CAIRO: Palestine needs $1.8 billion to develop its economy from 2014 to 2016, according to the annual report of United Nations Conference on Trade and Development (UNCTAD,) released Wednesday.
“The situation in reality is graver than what is mentioned in the report, as it was prepared before the latest Israeli offensive operation on Gaza strip,” said Mutasim Elagraa, the Economic Affairs officer in the Assistance to the Palestinian People Unit in UNCTAD in a press conference held in the U.N.’s Cairo office.
The end of the military occupation is a pressing need for the relief of the Palestinian economy, the report stated.
“The destruction caused by the latest military operations in Gaza will accelerate the continuous growth slowdown of the Palestinian development,” UNCTAD said in a press statement Wednesday.
Economic growth in the Palestinian territories declined by 9.5 percent over the last three years, increasing only 1.5 percent in 2013 compared with 11 percent in 2010-2012, the report said, adding that the growth rate in the West Bank reached 0.4 percent of the gross domestic product (GDP) while it hit 4.5 percent of GDP in Gaza in 2013.

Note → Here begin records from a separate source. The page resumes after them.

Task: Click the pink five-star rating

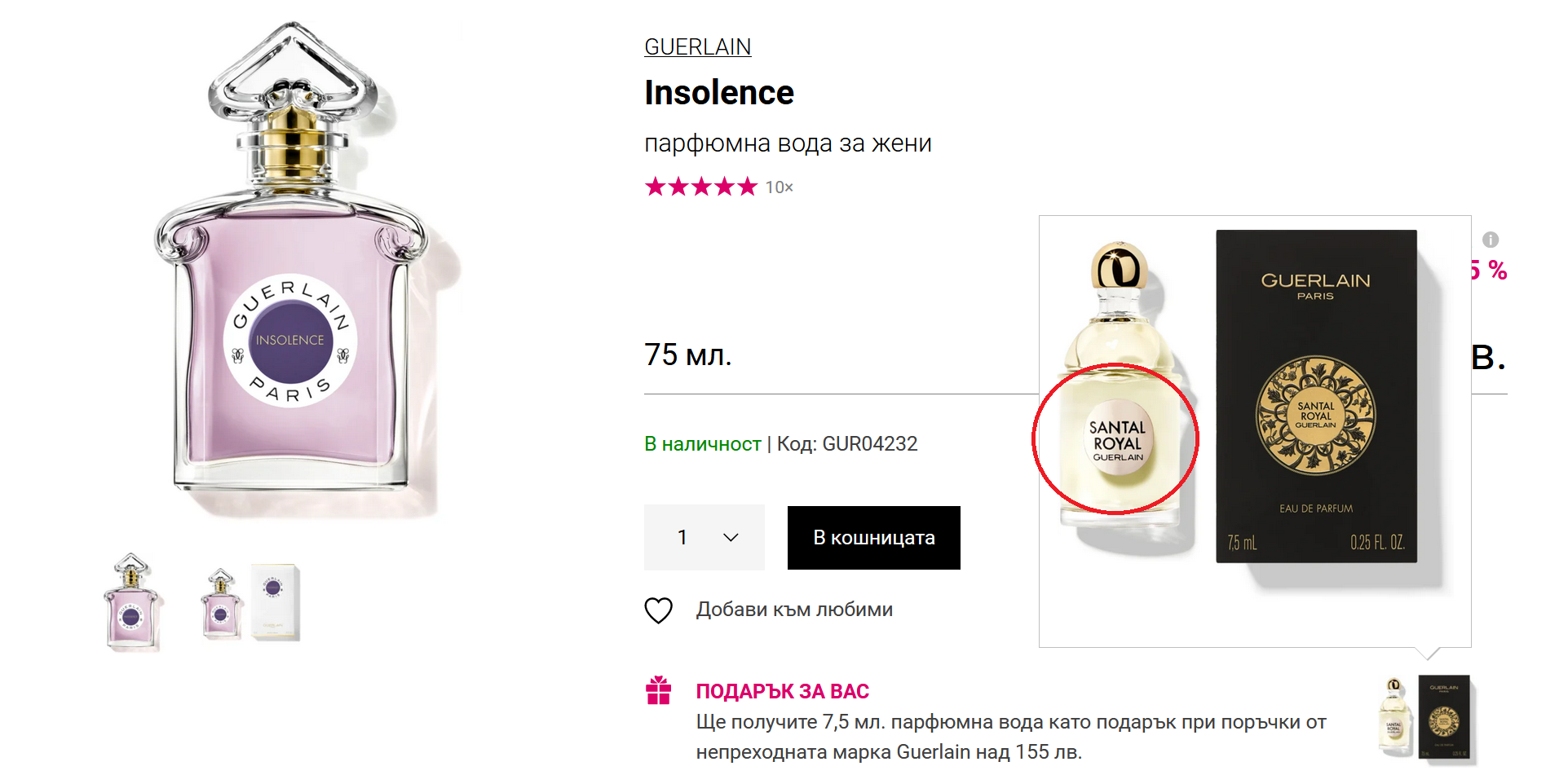Action: [x=701, y=187]
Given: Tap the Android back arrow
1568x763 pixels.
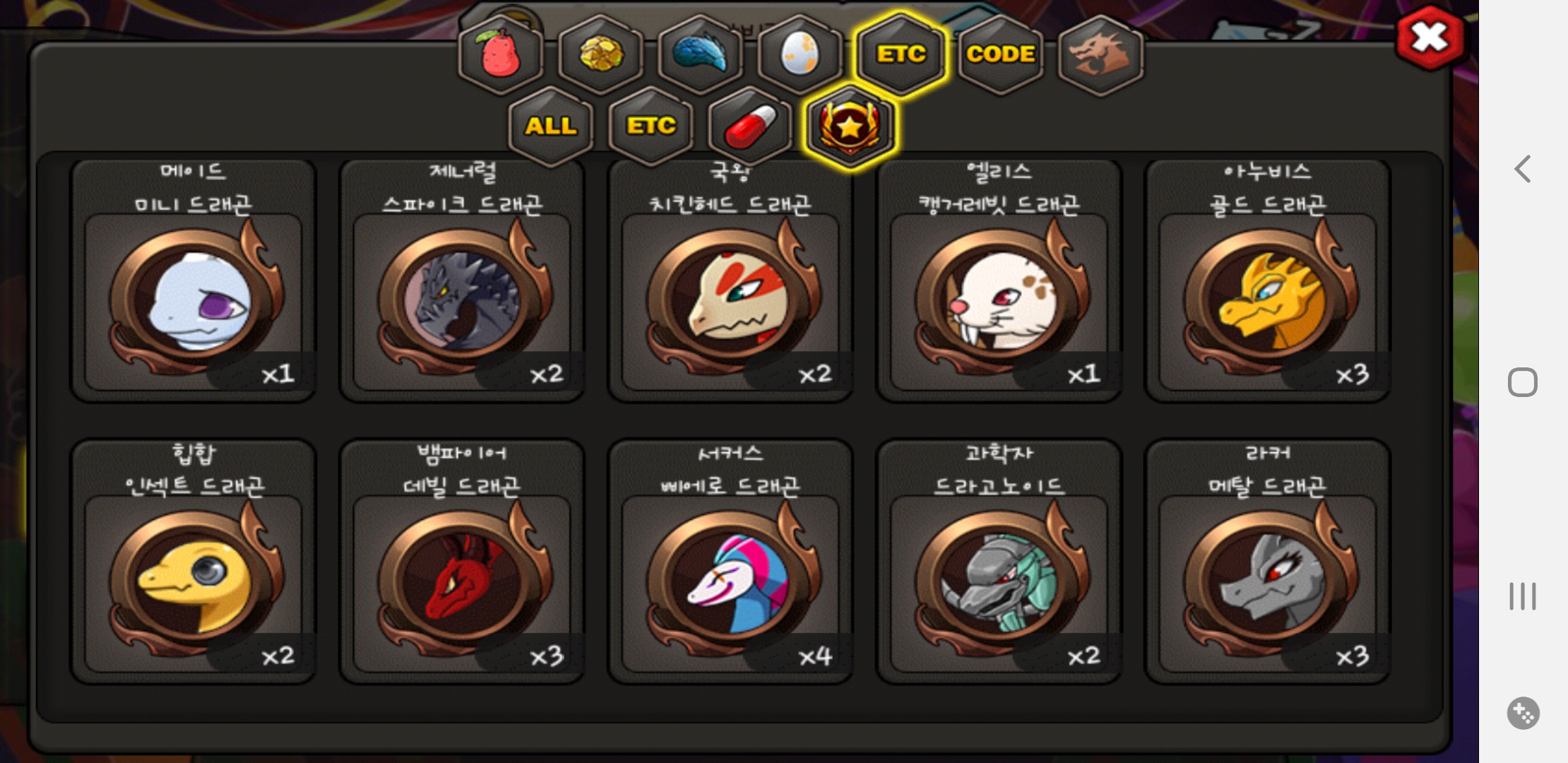Looking at the screenshot, I should 1523,169.
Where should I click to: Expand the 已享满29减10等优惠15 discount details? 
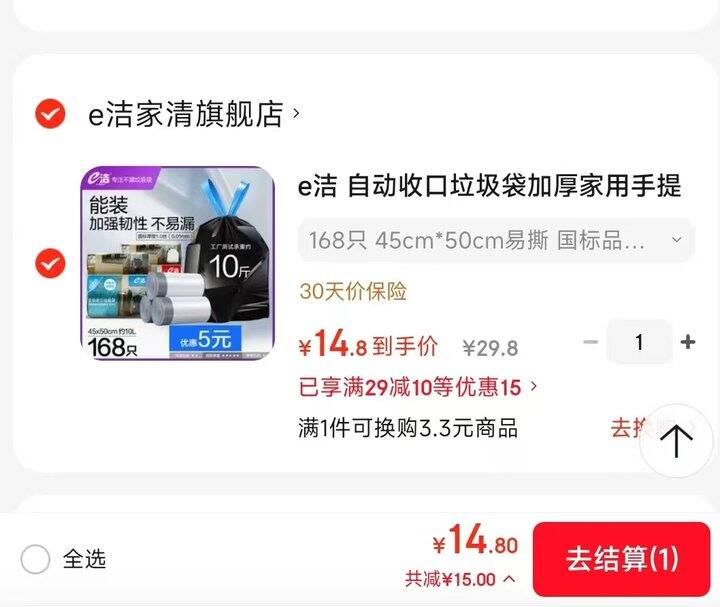point(418,387)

Due to Israeli activities and restrictions on the Palestinian people and goods and the continuation of the financial crisis, the economy still suffers from the recession despite aid, the report said.
UNCTAD asked donors states to provide the Palestinian people the humanitarian aid and called for establishing investments, for lifting the Israeli blockade; building an airport and maritime port; connecting the West Bank to Gaza Strip and the Eastern Jerusalem .
A donor conference for Gaza reconstruction will be held in Cairo in October , co-hosted by Egypt and Norway, on the condition that both sides reach a permanent ceasefire agreement.
In the recent conflict, over 2,104 Palestinians were killed, including 1,462 civilians, while 69 Israelis were killed, including four civilians and one foreign national, according to the United Nations Office for the Coordination of Humanitarian Affairs.